Both Indonesia's Trade Ministry and the Indonesian Coal Mining Association (APBI) confirmed that the mandatory national insurance for coal and crude palm oil (CPO) exports regulation has been postponed by another six months. Thus the regulation is now expected to come into effect per 1 February 2019.
The regulation was originally planned to be imposed in May 2018. However, it ignited fierce criticism and concern whether the new regulation would have a negative affect on Indonesia's export industry as domestic shipping capacity remains insufficient. Therefore, the government decided to delay the implementation of the regulation.
Strong criticism particularly stemmed from Indonesia's coal mining industry. For example, Hendra Sinadia, Deputy Executive Director of APBI, said Indonesian coal exports average 30-35 million metric tons per month. However, shipping capacity of Indonesian-flagged vessels can only cover slightly over 4 million metric tons per month, hence around 95 percent of Indonesia's coal exports are dependent on foreign-owned vessels. Thus, imposing the Trade Ministry regulation would have a massive negative impact on coal exports.

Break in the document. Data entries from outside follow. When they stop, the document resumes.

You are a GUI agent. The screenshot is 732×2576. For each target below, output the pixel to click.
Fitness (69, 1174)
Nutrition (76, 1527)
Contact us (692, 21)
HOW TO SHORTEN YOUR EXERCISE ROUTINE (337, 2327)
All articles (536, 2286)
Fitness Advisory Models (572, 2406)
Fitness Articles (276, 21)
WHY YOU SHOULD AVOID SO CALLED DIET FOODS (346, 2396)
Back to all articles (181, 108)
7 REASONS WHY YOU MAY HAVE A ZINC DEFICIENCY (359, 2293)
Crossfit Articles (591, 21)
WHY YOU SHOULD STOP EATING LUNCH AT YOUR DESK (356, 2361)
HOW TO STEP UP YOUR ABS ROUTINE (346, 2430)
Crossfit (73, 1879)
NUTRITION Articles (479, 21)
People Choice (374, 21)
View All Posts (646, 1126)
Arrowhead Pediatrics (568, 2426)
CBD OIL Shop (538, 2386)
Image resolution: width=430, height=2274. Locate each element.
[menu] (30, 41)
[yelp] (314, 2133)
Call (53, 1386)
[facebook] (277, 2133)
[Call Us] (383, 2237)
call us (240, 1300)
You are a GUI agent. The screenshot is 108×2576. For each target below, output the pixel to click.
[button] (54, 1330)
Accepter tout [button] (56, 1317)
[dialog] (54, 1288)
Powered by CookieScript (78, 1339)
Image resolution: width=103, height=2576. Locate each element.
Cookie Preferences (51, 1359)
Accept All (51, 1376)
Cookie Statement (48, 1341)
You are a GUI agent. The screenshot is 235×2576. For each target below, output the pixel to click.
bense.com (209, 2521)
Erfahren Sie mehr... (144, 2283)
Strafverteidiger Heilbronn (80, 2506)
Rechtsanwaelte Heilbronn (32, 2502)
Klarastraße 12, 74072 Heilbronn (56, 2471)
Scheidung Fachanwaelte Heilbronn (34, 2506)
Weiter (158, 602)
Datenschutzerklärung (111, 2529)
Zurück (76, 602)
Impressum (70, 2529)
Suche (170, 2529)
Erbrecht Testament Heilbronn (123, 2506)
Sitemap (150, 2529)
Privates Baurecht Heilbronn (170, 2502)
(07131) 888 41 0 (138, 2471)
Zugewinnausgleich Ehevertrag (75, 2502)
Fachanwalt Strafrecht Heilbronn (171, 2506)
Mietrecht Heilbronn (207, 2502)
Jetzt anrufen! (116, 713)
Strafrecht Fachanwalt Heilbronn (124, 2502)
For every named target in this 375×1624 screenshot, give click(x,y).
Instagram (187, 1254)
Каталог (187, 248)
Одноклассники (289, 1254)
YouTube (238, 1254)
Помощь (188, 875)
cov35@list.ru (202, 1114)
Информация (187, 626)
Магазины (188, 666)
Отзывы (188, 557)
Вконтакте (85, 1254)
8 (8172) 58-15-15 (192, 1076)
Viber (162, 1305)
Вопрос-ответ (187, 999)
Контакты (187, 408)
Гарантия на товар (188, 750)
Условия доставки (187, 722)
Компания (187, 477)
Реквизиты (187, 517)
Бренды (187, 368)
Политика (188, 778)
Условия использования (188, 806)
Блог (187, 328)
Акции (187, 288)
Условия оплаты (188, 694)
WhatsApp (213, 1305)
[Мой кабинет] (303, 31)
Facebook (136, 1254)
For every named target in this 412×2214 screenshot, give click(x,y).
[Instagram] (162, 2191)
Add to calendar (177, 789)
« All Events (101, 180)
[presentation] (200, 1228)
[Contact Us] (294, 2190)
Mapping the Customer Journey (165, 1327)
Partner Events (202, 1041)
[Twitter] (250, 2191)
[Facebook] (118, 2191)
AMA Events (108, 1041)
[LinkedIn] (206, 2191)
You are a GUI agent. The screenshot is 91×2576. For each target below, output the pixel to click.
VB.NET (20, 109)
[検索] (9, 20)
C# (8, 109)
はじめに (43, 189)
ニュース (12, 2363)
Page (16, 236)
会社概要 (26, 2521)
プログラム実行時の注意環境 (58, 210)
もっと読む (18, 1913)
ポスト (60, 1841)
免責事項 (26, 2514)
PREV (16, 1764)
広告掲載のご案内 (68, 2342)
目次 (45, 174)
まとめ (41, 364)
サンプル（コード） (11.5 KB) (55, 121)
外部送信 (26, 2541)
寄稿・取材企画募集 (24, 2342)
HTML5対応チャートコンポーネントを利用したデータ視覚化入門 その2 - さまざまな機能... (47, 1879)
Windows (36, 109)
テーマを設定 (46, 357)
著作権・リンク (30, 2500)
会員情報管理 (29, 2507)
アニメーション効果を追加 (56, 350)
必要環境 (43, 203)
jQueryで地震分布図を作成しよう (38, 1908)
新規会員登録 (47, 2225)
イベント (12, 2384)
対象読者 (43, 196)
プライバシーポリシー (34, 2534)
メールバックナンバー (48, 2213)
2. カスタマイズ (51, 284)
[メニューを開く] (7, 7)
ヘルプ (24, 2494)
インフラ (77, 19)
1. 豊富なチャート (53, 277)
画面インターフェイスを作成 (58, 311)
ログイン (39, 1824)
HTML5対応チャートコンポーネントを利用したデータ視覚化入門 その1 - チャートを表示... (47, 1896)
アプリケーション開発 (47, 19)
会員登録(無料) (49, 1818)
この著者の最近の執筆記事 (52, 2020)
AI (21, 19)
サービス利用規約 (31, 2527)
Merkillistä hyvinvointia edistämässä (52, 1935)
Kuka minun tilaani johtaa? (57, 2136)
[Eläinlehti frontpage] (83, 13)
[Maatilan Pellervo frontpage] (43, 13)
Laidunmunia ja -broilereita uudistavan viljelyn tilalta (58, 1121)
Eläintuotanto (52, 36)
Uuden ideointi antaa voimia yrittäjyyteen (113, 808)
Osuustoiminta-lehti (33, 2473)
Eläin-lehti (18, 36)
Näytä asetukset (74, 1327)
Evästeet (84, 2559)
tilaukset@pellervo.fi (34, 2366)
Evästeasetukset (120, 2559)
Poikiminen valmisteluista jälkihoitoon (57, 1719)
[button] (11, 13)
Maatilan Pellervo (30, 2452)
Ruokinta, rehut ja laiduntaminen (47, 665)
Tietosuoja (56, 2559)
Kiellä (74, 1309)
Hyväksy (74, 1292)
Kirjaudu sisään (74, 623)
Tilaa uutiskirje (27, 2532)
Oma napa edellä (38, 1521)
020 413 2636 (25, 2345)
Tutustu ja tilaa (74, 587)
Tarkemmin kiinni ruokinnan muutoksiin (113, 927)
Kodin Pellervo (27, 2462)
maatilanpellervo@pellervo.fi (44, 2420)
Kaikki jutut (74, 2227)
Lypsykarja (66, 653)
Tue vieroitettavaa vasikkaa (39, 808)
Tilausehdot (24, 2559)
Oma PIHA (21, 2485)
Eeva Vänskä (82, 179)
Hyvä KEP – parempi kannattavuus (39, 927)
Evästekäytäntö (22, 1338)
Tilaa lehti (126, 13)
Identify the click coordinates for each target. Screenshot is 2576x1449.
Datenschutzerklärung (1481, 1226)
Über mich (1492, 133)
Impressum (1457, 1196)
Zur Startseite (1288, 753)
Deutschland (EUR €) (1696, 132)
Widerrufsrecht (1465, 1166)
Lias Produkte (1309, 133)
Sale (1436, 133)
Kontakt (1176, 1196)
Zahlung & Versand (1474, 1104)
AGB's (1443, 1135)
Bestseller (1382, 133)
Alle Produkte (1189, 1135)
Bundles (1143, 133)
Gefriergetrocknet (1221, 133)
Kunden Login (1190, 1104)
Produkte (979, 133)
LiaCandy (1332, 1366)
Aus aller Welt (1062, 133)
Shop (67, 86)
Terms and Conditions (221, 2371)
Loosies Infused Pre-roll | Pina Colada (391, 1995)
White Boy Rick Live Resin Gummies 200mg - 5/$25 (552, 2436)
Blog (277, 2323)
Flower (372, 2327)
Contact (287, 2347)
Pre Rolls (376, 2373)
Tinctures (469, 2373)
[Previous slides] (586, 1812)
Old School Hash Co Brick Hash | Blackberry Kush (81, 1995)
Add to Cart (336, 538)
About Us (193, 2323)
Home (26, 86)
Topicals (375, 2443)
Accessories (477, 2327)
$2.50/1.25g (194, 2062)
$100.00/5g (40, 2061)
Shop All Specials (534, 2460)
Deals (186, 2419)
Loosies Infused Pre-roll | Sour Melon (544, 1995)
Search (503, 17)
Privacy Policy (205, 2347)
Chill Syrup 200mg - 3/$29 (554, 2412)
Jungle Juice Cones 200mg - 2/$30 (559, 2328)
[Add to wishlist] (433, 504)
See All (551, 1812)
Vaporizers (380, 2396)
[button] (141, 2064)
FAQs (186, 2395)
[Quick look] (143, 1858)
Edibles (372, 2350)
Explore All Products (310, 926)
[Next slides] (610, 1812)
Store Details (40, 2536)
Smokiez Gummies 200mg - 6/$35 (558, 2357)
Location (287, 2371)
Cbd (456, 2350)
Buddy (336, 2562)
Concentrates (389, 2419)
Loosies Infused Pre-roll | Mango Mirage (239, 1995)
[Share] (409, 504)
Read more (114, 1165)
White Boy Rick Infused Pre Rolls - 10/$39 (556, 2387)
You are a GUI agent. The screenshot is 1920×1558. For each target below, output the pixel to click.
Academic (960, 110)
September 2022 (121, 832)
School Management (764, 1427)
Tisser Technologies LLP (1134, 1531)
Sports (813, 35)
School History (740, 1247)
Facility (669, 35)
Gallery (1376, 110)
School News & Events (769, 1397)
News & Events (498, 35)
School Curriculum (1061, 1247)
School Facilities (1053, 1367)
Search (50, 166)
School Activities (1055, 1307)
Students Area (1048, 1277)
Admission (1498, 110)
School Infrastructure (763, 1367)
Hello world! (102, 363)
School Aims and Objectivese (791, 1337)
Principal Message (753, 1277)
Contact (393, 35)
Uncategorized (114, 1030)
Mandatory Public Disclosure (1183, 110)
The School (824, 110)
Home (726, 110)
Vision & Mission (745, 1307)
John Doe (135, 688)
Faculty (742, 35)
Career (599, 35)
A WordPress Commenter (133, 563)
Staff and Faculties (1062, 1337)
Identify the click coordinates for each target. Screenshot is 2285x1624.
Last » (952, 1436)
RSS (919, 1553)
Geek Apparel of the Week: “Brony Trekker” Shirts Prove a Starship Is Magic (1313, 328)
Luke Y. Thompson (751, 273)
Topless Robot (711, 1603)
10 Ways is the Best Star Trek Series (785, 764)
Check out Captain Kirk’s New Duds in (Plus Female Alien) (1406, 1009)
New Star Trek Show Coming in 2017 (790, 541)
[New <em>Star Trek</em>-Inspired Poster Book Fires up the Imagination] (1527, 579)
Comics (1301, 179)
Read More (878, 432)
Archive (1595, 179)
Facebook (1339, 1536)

Moreover, most of Indonesia's coal exports are sold on the lower risk free-on-board (FOB) basis, meaning insurance is the responsibility of the buyer. Thus, the regulation would force foreign buyers to use Indonesian insurance.
Sinadia added that Indonesian vessels are not as competitive compared to their foreign counterparts because local exporters have to pay higher fuel costs as well as a higher premium for local shipping vessels. That explains why few exporters tend to select an Indonesian-flagged vessel.
Meanwhile, Indonesian coal miners are also burdened by the domestic market obligation (DMO). Through the DMO the Indonesian government forces local coal miners to supply part of their coal production to the domestic market at a low price (capped at a maximum of USD $70 per metric ton), specifically to coal-fired power plants as there is a real need for an increase in the nation's electricity supply.
Regarding the mandatory local insurance for coal and CPO exports, coal miners complained that they only received a list of insurance companies one week ago. This was another reason why the new regulation is unworkable and needs to be delayed. There are currently 73 Indonesian insurance firms that cover coal and CPO shipping.
The next six months will serve as a transition period. However, the Indonesian government and stakeholders will still need to draw up a more detailed timeline. Sinadia also said Trade Ministry Regulation No. 82/2017 will be revised in the next few weeks after Indonesian Trade Minister Enggartiasto Lukita returns from a visit to the United States.